• What to produce
Every line below from the one containing "People, Jet Set, Luxe (84, 2175)" through the one containing "[Advertisement] (144, 739)" must be transcribed exactly. Omit all lines outside that stretch.

====== Exercise materials

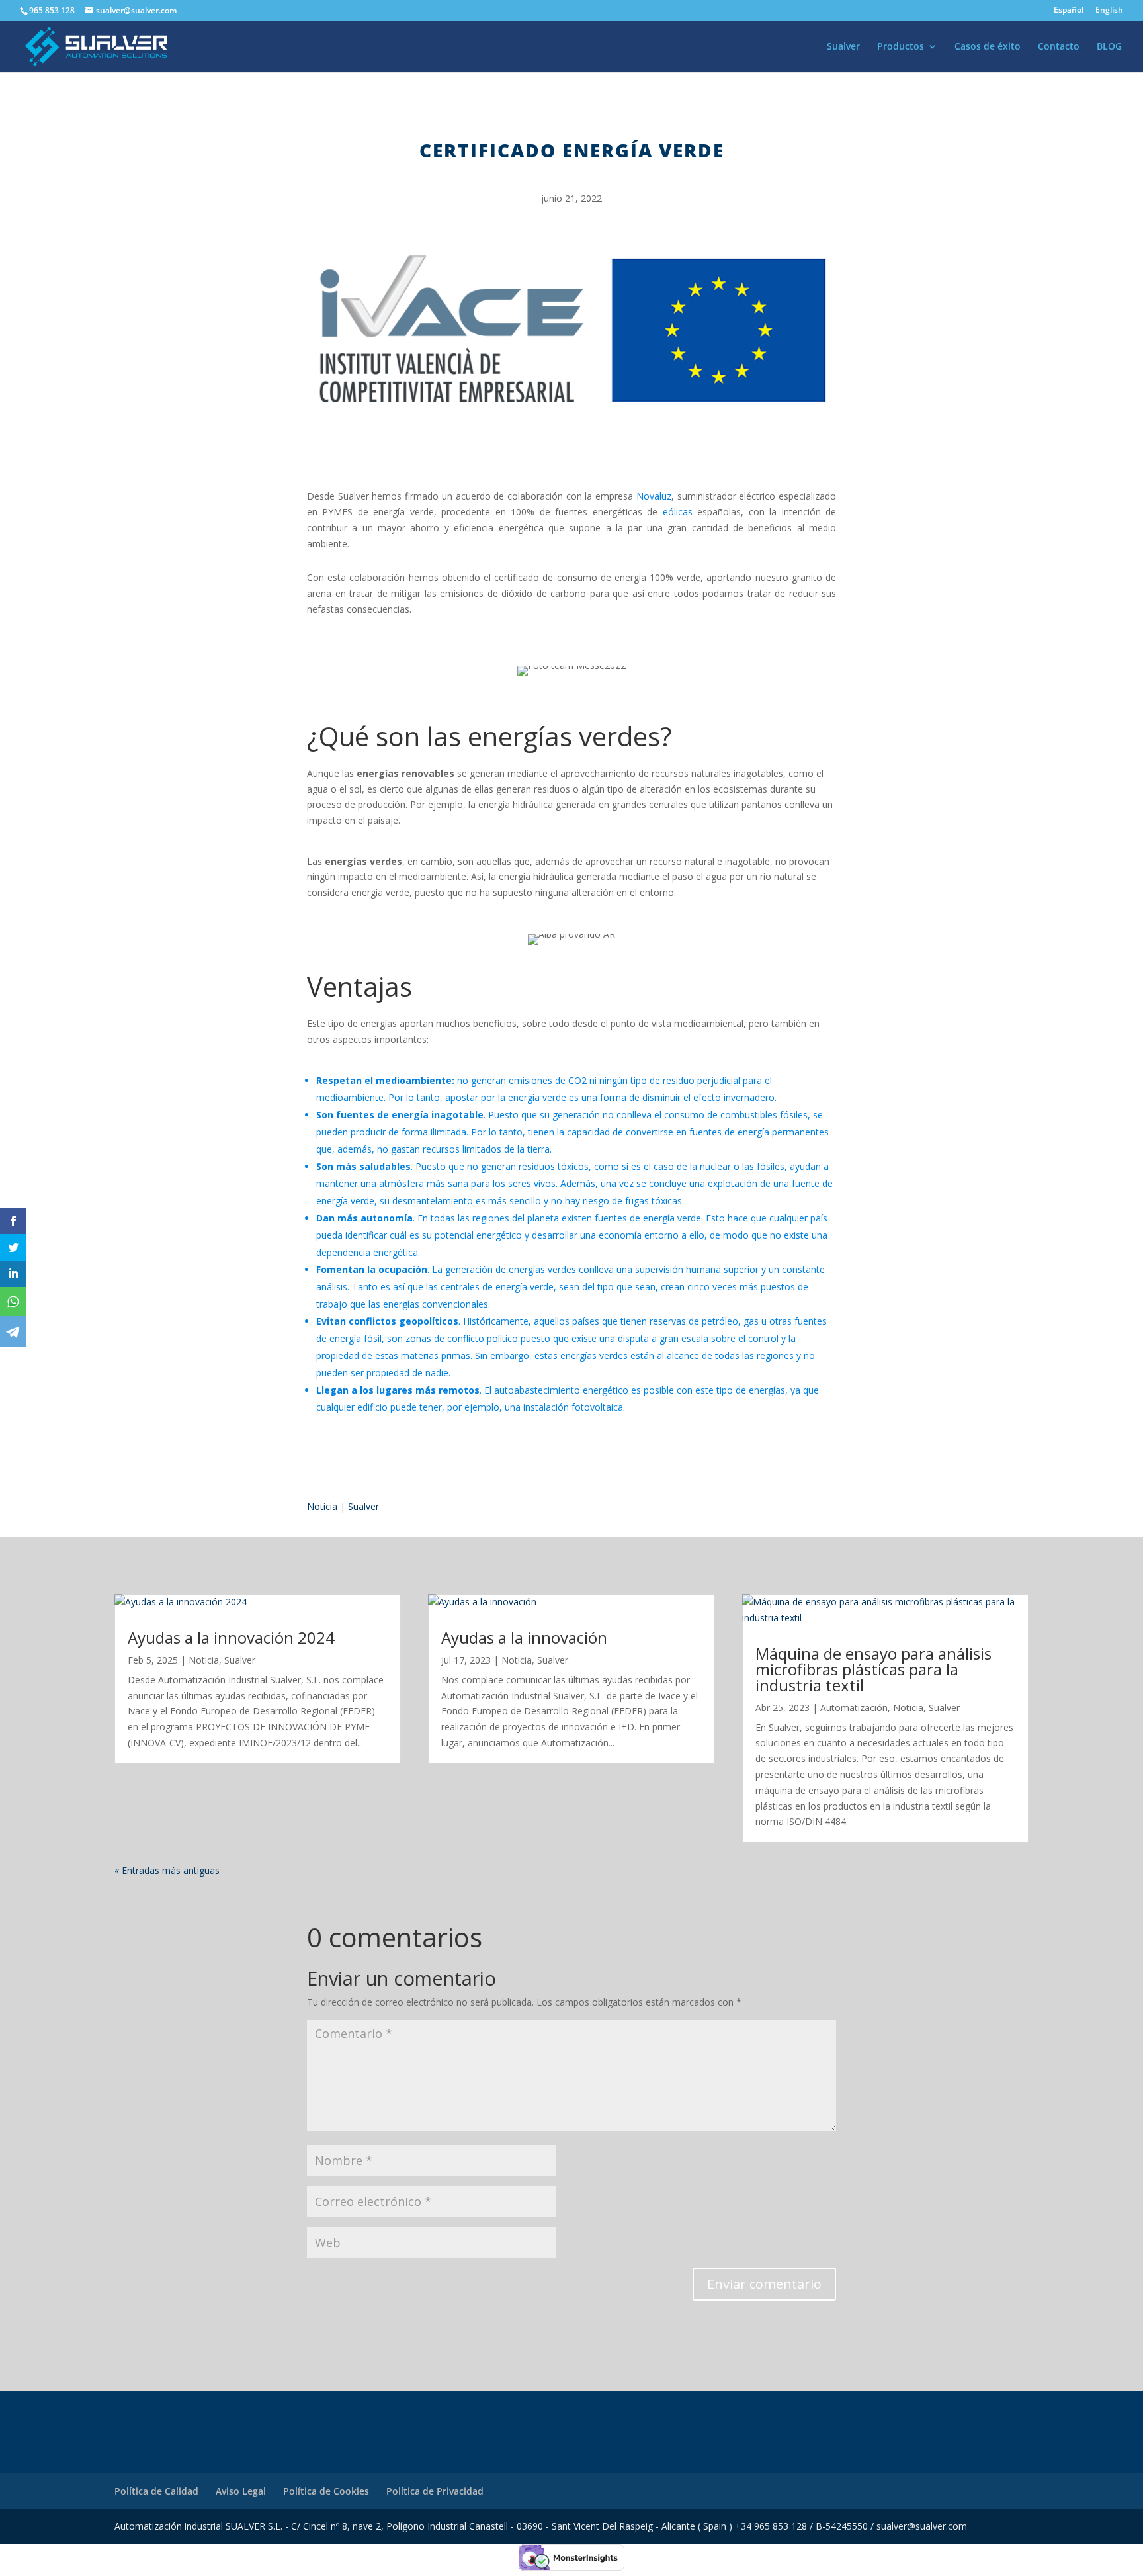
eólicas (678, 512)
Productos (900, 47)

============
====== Exercise materials

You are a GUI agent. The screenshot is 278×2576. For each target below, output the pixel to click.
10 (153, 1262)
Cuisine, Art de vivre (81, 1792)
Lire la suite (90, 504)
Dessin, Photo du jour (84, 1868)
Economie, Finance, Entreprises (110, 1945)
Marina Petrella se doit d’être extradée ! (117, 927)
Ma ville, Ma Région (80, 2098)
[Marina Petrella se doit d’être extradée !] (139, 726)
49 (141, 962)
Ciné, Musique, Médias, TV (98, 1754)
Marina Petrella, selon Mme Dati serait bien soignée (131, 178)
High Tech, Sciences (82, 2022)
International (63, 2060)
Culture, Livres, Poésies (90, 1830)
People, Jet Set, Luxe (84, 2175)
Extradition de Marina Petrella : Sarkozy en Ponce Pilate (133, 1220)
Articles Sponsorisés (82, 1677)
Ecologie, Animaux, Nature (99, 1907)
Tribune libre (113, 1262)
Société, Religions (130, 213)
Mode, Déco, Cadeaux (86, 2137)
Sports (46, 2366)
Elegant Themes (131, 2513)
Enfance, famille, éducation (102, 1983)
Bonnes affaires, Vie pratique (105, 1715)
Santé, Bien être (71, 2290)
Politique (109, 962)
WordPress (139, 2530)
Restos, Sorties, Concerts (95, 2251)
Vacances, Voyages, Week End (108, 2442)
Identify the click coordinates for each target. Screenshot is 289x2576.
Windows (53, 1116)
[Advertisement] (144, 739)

============

• Written response
People, Jet Set, Luxe (84, 2175)
Extradition de Marina Petrella : Sarkozy en Ponce Pilate (133, 1220)
Articles Sponsorisés (82, 1677)
Ecologie, Animaux, Nature (99, 1907)
Tribune libre (113, 1262)
Société, Religions (130, 213)
Mode, Déco, Cadeaux (86, 2137)
Sports (46, 2366)
Elegant Themes (131, 2513)
Enfance, famille, éducation (102, 1983)
Bonnes affaires, Vie pratique (105, 1715)
Santé, Bien être (71, 2290)
Politique (109, 962)
WordPress (139, 2530)
Restos, Sorties, Concerts (95, 2251)
Vacances, Voyages, Week End (108, 2442)
Identify the click coordinates for each target. Screenshot is 289x2576.
Windows (53, 1116)
[Advertisement] (144, 739)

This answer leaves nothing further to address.